Como seguir contemplando aquilo que lhe é, ou que se pensa ser, tão comum? Ela fazia essa pergunta vez ou outra, naquelas horas — na verdade, minutos — em que se presta atenção. Quando se está onde se está.
Passou uma vida ansiando por viagens: conhecer novos cheiros, paisagens, pessoas, sons, comidas… Nos livros pôde viver uma simulação disso. Foi a lugares distantes, mergulhou em experiências profundas. Por vezes narradas em primeira pessoa. Mas a pessoa não era ela. Nem as reais, nem as inventadas. E nada substitui o estar. Livros são seguros demais… A vida de verdade é cheia de riscos.
Havia sentado naquela escadaria muitas vezes antes. Nada aparentemente novo, mas nenhum lugar permanece o mesmo, todo mundo sabe disso. Nem os de tijolos e cimento, quem dirá os de sangue e frios na barriga. Por que não se permitir começar por aqui mesmo suas viagens? Que importa que vivesse nessa cidade desde seu sempre?
Na impossibilidade de ir para longe e na necessidade de sair de dentro, ela decidiu olhar ao redor. Iria experienciar esse lugar que lhe parecia tão… Ordinário? Tentar vivenciá-lo em um tempo que existe além dos compromissos, num ritmo que te convida a estar. Começar por aí… Começar é sempre tão difícil, né?
Mas era isso. Uma jornada de descobertas, enfim. O dia de ir ao encontro dela mesma havia chegado, ou melhor, sido percebido — já estava tudo aqui. A semente já tinha germinado nas condições de temperatura e umidade certas, criado suas raízes. Agora era a hora de estar sob a luz do sol…

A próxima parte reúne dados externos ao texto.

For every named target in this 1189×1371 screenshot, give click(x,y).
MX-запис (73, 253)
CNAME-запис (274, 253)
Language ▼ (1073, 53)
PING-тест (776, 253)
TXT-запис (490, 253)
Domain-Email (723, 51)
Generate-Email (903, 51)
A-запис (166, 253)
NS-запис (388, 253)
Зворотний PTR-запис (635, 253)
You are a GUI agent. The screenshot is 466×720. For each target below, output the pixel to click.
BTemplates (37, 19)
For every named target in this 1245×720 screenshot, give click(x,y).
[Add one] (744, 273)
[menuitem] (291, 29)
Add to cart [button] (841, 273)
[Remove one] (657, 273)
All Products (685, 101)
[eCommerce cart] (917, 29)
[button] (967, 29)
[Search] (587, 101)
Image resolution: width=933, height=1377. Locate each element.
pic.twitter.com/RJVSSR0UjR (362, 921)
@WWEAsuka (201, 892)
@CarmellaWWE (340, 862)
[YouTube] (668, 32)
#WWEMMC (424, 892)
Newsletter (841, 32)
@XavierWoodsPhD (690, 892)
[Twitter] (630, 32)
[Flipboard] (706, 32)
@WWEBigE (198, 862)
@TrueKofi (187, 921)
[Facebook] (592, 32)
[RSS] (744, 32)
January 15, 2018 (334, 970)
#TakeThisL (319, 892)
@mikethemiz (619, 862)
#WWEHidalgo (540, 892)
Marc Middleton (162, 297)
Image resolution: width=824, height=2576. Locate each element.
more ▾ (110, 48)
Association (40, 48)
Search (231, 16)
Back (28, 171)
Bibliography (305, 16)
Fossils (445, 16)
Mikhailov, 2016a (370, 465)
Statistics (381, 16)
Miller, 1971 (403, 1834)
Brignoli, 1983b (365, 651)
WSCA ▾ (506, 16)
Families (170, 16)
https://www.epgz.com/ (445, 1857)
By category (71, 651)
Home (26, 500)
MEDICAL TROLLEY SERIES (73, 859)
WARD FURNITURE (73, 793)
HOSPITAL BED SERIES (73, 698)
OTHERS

Curiosamente ela não sentia um frio na barriga diante da viagem iminente. Ela sentia paz. Talvez seja isso que acontece quando a gente decide seguir o caminho que desejamos. Quando tomamos coragem de ir sem se sentir pronto. Dar as caras para a vida…
Só vai.
Florianópolis, novembro de 2024.
CARTAS são textos do passado que, por ainda conversarem com o presente, encontram seu próprio espaço nesse caminar.